━━━━━ Task inputs

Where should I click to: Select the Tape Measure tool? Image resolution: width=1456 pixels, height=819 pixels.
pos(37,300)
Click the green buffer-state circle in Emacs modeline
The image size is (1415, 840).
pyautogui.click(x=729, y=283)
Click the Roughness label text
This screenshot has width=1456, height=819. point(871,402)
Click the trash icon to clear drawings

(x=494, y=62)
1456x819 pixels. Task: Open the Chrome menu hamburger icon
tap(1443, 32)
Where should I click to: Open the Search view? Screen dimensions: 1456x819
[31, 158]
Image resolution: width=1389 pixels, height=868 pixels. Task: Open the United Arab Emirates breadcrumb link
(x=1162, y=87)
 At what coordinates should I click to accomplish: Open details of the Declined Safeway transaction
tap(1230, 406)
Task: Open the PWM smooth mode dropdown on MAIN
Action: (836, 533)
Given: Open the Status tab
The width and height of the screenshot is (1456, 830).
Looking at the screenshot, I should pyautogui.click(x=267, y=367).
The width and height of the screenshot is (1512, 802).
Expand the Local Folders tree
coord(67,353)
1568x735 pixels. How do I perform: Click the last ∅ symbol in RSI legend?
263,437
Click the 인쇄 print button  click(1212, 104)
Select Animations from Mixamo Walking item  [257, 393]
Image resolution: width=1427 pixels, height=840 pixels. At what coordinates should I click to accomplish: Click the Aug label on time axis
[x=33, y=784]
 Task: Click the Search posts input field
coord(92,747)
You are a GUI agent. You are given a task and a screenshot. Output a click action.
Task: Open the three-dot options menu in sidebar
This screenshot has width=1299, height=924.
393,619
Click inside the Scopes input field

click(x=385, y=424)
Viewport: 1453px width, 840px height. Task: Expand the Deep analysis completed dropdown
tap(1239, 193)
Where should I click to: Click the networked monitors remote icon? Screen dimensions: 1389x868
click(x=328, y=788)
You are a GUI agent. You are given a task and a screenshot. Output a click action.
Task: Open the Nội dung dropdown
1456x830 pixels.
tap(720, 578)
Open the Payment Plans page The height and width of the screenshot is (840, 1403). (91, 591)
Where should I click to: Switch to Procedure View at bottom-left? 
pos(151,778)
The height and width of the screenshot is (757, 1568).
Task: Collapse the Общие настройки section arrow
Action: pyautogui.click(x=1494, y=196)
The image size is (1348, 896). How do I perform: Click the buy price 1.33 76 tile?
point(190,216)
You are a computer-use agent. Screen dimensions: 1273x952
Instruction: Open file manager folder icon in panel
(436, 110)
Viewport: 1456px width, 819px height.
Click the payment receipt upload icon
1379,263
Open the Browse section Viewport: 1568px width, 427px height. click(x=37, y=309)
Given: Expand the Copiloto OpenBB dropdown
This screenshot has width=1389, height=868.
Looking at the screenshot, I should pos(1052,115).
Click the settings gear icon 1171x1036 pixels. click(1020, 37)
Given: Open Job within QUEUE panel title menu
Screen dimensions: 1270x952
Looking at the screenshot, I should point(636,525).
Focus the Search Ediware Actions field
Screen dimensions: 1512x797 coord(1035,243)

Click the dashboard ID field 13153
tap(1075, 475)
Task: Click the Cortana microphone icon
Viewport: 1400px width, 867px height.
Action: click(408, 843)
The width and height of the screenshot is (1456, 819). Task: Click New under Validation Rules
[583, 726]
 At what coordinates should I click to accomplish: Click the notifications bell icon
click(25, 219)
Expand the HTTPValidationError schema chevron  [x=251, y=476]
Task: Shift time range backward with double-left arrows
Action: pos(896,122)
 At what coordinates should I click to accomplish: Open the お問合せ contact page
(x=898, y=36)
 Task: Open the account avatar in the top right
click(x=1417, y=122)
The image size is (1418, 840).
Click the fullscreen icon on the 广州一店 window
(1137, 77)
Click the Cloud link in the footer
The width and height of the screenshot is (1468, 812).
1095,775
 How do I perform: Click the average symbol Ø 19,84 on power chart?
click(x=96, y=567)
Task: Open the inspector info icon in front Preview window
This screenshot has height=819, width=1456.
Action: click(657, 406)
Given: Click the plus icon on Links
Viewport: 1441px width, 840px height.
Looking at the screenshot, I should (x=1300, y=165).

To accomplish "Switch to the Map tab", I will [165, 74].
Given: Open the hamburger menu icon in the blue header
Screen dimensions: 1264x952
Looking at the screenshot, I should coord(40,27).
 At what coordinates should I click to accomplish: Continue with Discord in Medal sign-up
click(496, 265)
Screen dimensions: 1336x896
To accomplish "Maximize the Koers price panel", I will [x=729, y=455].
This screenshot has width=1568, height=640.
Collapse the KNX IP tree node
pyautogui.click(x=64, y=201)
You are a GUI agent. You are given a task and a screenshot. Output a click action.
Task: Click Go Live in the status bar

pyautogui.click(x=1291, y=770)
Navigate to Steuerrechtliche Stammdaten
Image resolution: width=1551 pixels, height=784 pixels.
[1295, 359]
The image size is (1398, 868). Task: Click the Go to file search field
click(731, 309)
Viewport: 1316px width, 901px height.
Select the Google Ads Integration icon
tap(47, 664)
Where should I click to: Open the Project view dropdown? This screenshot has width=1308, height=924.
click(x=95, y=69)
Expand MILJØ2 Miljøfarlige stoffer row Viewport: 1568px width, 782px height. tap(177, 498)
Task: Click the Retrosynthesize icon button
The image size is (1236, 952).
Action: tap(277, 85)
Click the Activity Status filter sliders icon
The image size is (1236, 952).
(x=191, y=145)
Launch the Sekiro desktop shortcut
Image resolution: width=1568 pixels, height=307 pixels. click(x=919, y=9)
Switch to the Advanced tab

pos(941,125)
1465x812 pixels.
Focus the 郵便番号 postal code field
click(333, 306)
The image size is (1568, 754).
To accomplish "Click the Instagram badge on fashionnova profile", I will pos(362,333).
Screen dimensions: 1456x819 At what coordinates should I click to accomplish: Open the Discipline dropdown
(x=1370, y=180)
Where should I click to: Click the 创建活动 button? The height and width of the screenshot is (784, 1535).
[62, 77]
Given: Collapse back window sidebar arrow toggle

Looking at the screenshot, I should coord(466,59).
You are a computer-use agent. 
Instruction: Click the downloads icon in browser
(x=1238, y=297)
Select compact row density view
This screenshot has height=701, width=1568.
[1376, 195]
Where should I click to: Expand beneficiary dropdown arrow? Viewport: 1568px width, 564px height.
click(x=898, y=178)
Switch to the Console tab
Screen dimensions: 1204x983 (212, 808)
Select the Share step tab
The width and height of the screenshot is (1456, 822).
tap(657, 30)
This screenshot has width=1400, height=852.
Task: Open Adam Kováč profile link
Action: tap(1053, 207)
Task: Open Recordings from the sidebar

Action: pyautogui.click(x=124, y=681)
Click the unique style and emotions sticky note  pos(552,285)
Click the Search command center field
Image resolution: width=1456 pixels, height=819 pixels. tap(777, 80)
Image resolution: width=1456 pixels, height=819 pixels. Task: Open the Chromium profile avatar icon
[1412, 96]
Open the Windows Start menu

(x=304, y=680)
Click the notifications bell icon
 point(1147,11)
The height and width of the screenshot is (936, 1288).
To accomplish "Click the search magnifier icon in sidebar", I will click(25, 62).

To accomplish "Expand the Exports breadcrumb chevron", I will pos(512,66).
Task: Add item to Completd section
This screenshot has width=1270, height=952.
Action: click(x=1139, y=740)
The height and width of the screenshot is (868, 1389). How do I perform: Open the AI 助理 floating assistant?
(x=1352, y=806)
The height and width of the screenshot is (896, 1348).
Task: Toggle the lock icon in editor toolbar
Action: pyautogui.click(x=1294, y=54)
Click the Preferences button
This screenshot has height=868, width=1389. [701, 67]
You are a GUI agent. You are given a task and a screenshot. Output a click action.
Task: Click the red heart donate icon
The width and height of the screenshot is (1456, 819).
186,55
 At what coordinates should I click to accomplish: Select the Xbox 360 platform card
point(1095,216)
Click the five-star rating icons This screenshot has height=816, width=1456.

━━━━━━━━━━

### What you have to do:
Only certain lines are wanted. Please return exactly those from the top of the data through the line with "Select Animations from".

### Exercise response:
Where should I click to: Select the Tape Measure tool? Image resolution: width=1456 pixels, height=819 pixels.
pos(37,300)
Click the green buffer-state circle in Emacs modeline
The image size is (1415, 840).
pyautogui.click(x=729, y=283)
Click the Roughness label text
This screenshot has width=1456, height=819. point(871,402)
Click the trash icon to clear drawings

(x=494, y=62)
1456x819 pixels. Task: Open the Chrome menu hamburger icon
tap(1443, 32)
Where should I click to: Open the Search view? Screen dimensions: 1456x819
[31, 158]
Image resolution: width=1389 pixels, height=868 pixels. Task: Open the United Arab Emirates breadcrumb link
(x=1162, y=87)
 At what coordinates should I click to accomplish: Open details of the Declined Safeway transaction
tap(1230, 406)
Task: Open the PWM smooth mode dropdown on MAIN
Action: (836, 533)
Given: Open the Status tab
The width and height of the screenshot is (1456, 830).
Looking at the screenshot, I should pyautogui.click(x=267, y=367).
The width and height of the screenshot is (1512, 802).
Expand the Local Folders tree
coord(67,353)
1568x735 pixels. How do I perform: Click the last ∅ symbol in RSI legend?
263,437
Click the 인쇄 print button  click(1212, 104)
Select Animations from Mixamo Walking item  [257, 393]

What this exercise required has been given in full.